## Instructions
1) According to the Adelaide Biennial text, who founded Britain's Tate Gallery, and in what year?
2) Carry on the Adelaide Biennial text from its final sentence.

## Text block

By contrast, transgressions against nature are inherent within the overtly opulent, baroque sculptures of Timothy Horn – one of a number of Samstag scholars in this biennial. The extraordinary, super-sized jewellery pieces of Tree of Heaven 8 (Trident) allude to the fate of the infamous Trident tree – used by the Nazis to hang members of the Resistance – subjected, like the surrounding forest, to ongoing radiation exposure as a consequence of the nuclear disaster at Chernobyl.   

Utopia or dystopia? While the ephemerality of Pip & Pop’s fantastical, sugary grotto may hint at the fleeting, yet seductive nature of material pleasures, Green states in her curatorial essay that in their celebration of abundance, these fluorescent topographies of sugar suggest consumerism. In this connection, it is worth pointing out the artworld associations with the material itself (now incidentally a pariah amongst foodstuffs). Interestingly, it was Henry Tate of the British sugar refining company, Tate & Lyle, who used his vast fortune to found Britain’s Tate Gallery in 1897 (and also donate to the gallery his collection of pre-Raphaelite paintings that feed into Tamara Dean’s biennial work). 

Pip & Pop, Darkness will Disappear, Magic Light gonna take you for a ride
Installation view, 2018 Adelaide Biennial of Australian Art: Divided Worlds, feauturing Pip & Pop, Darkness will disappear, magic light gonna take you for a ride, Art Gallery of South Australia. Photo: Saul Steed

Featuring newly commissioned and expanded works, in tandem with existing works, Divided Worlds riffs on binaries, demarcations, parallel universes, alternately overt or implied (and in which lighting design frequently plays an integral role). Consider Maria Fernando Cardoso’s ebullient, erotic flora, which provide a brilliantly hued and wayward counterpoint to the dramatic austerity of Kirsten Coelho’s elevated and pared-back, white porcelain vessels – shrouded in darkness, theatrically lit. From the arid Anangu Pitjantjara (APY) lands, the Ken Sisters’ vibrant, collaborative paintings of their tjukurpa reveal contrasting approaches to John R. Walker’s abstracted landscapes of the Flinders Ranges (an ancient terrain also painted by Hans Heysen in an additional point of difference).

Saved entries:
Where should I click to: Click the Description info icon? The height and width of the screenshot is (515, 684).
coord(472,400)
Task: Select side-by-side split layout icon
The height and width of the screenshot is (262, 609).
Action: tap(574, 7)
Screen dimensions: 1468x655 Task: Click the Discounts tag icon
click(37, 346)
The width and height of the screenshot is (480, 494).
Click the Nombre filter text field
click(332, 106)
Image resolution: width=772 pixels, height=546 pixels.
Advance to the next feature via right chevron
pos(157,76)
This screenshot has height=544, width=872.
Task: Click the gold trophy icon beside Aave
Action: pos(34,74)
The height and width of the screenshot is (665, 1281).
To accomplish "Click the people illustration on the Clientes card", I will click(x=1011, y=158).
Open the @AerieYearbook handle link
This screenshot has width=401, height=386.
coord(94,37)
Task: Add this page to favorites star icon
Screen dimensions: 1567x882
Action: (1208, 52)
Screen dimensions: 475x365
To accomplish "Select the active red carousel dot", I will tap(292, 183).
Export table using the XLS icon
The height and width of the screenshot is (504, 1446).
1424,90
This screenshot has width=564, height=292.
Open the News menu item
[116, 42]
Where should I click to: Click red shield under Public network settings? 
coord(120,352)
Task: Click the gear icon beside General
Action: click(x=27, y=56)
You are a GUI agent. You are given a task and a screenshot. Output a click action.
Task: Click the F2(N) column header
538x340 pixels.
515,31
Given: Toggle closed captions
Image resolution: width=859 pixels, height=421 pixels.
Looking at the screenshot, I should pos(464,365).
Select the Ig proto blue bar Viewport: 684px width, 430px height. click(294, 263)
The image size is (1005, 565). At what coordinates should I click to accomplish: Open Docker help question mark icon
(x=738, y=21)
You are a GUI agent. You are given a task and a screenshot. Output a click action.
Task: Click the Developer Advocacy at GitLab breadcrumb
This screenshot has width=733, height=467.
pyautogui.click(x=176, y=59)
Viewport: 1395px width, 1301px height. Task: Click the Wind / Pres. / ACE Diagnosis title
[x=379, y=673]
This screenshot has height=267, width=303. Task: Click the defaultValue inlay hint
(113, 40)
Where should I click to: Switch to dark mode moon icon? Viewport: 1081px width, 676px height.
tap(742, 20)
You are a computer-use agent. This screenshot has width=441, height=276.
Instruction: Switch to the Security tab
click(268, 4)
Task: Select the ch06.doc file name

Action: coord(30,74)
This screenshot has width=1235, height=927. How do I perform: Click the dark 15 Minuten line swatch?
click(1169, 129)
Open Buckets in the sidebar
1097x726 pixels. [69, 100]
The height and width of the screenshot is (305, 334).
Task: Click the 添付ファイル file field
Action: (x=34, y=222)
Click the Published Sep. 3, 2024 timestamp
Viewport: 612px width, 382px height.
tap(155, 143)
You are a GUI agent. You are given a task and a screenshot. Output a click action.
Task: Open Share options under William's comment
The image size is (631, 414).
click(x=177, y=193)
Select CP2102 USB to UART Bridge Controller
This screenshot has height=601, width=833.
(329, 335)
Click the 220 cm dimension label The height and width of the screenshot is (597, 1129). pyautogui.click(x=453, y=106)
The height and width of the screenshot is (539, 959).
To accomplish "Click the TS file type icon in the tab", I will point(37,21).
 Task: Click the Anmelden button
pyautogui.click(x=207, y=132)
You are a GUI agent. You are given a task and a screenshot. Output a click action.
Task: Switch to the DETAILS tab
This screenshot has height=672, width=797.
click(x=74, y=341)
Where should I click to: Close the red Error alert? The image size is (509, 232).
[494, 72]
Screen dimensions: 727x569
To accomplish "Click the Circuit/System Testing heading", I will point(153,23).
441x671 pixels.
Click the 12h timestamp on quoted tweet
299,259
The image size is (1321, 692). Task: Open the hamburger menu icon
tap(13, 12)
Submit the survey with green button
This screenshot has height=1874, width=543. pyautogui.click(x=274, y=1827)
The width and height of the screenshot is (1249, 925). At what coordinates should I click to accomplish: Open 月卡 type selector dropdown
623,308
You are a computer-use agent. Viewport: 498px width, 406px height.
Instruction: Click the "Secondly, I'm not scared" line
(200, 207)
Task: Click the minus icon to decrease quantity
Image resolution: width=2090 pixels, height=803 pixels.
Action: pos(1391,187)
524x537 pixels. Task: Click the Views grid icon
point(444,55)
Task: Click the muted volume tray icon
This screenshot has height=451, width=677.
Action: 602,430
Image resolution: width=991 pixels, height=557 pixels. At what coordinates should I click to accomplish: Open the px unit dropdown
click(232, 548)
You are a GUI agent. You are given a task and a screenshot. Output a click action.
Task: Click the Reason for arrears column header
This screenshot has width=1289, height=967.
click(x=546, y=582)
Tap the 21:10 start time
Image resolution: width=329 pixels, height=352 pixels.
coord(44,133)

## The replies
1) Henry Tate founded it in 1897.

2)
On the upper level of the Samstag Museum, overlooking Emily Floyd’s Icelandic Puffins (2017) and in the vicinity of the (differently nuanced) socio-political works of Khaled Sabsabi and Vernon Ah Kee, Amos Gebhardt’s video meditation Lovers (2018) depicts a mesmerising courtship ritual between two horses. For gallery visitors who seek trans-institutional dialogue, the provocative tossing of manes and horses’ tails brings to mind Patricia Piccinini’s hair “paintings” at AGSA. Attentive viewers will also identify the Botanic Garden’s Palm House reflected in the eyes of Christian Thompson’s colourful, flower-strewn self-portraits at the Samstag Museum.

Reinforcing Green’s art-as-panacea proposition, in his speech at the media launch, Festival co-director Neil Armfield alluded to the “longing for healing and becoming whole.”  Like Khai Liew, whose family fled Kuala Lumpur in 1968, Sabsabi’s family were part of an exodus that escaped Lebanon’s bloody civil war (1975–90). Sabsabi has described his affecting 99 Names (2018) series – in which he paints over photographic images of war-torn Beirut, experienced first-hand in 2006 – as an act of healing.

With the notion of difference and duality as an overarching, yet open-ended stratagem, Green circumvents the constrictions and potential hazards imposed by more prescriptive curatorial directives. As with any major survey exhibition, although viewers and commentators may query certain selections and (in this biennial) particular juxtapositions – consonant with a subjective and non-hierarchical curatorial approach – individual works are given sympathetic presentation and accorded generous space, avoiding the overcrowding that can often mar such surveys.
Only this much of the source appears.